On 3 June and then on appeal on 30 September 2020, the French justice system approved the handover of Kabuga to the IRMCT. On 26 October 2020, he was transferred from France to the custody of the IRMCT branch in The Hague. He pleaded not guilty.

Kabuga's trial began on 29 September 2022. In March 2023, the trial was suspended to assess claims by his lawyers that he suffered from dementia and was not mentally competent to stand trial. The court announced that it had received an independent medical report regarding Kabuga's mental fitness and would be holding further hearings over the coming weeks.
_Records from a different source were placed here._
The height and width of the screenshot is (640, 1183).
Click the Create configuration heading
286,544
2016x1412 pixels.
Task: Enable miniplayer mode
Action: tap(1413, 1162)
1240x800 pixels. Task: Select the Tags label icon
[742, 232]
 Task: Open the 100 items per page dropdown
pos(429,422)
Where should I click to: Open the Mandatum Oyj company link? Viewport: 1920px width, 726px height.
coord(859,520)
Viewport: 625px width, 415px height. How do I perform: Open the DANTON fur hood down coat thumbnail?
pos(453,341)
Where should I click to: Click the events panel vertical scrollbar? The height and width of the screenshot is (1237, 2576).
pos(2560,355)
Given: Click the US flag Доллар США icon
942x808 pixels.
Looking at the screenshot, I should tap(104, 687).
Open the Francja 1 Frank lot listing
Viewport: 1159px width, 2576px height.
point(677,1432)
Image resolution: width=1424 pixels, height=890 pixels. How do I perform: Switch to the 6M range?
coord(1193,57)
Several psychiatrists subsequently testified that Kabuga suffered from both vascular dementia and Alzheimer's disease and was not fit to stand trial.

On 7 June 2023, the IRMCT ruled Kabuga unfit to stand trial. According to the judges, Kabuga was "no longer capable of meaningful participation in his trial". This was based on his medical records and reports from staff who cared for him. The court suggested the judges adopt an alternative procedure that resembles a trial as closely as possible but without the possibility of a conviction.

==Death==
Kabuga remained in detention until his death, despite the court ordering his release. Only Rwanda offered to take him in, and Kabuga rejected repatriation to Rwanda on the grounds of it being unsafe for him to return. He died while under detention in The Hague on 16 May 2026, at the age of 93.

==Personal life==
Kabuga was married to Josephine Mukazitoni, and had 11 children. Two of his daughters are married to two of Juvénal Habyarimana's sons.